If you haven’t been in person to see Xavier Veilhan’s sculptural self-portraits in his exhibition at the Phillips, (IN)balance, you’re in for a surprise. What you can’t tell from these image is that the statues are just shy of life-size. Measuring about 5 feet tall, these statues seem to be exact replicas of the artist—just tinier. This (no pun intended) small but significant detail begs the question: what is the purpose of a self-portrait? Is it to record a moment in time, to challenge oneself to make the truest likeness possible, to make an inward-looking statement, or all of the above?

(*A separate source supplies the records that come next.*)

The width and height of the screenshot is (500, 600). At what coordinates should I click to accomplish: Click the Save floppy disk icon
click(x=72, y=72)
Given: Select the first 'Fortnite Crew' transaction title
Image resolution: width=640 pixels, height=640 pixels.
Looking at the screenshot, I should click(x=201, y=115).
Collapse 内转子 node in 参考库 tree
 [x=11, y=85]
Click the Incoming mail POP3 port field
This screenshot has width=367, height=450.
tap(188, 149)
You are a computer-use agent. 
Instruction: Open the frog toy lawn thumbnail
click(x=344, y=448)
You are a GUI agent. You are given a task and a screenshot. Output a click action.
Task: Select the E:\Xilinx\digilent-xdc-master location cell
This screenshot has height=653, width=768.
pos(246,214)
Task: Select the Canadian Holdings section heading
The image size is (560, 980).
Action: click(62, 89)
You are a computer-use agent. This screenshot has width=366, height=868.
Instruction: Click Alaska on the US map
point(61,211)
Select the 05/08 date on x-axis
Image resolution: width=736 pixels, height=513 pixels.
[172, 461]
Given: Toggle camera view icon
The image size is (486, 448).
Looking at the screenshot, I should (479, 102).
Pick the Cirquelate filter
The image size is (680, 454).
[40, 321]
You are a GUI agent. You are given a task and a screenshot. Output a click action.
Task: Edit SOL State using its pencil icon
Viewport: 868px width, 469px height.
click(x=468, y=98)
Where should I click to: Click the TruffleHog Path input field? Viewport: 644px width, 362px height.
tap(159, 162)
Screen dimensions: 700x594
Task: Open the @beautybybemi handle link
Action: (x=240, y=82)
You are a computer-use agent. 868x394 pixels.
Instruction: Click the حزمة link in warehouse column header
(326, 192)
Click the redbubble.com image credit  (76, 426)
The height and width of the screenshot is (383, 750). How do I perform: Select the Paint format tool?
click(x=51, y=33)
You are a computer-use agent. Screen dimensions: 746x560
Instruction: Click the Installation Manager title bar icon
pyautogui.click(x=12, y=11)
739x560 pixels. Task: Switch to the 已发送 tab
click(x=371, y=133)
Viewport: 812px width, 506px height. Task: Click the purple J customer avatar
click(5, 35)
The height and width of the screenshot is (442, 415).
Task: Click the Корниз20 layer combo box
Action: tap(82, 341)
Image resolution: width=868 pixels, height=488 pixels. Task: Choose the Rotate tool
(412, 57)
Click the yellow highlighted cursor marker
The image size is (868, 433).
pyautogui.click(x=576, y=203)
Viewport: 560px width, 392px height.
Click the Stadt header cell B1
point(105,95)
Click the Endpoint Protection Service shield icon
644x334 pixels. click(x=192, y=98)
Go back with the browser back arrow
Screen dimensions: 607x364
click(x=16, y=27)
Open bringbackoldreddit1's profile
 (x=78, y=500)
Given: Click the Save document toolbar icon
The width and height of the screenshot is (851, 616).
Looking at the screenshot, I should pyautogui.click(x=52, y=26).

Veilhan answered this question in part during a recent interview with Express‘s Mark Jenkins, stating “for me, they’re not really self-portraits. There is no attempt to show something psychologically about myself.” But what about the artists who do intend these likenesses to reveal something about themselves?
I looked to our own collection to investigate the relationship between artist and self-portrait, and found that I had a lot to work with. We have a stoic Paul Cézanne, a somber Käthe Kollwitz, a dark Edvard Munch—the list goes on. Among diverse styles, I found a consistent message: this is who I am as an artist, inside and out. In contrast to the free experimentation you might find in other works by these same artists, self-portraits tend to have calculated details. Cézanne’s facial features are constructed with his signature block-like brush strokes, Milton Avery strives to exemplify the bohemian artist (note the dangling cigarette, beret, and all), and Augustus Vincent Tack actually uses one of his own paintings as a backdrop.
My personal favorite self-portrait in The Phillips Collection is the one by Piet Mondrian. After a lifetime of associating this artist with stark, geometric grids, the fluid and painterly style he uses here came as a shock.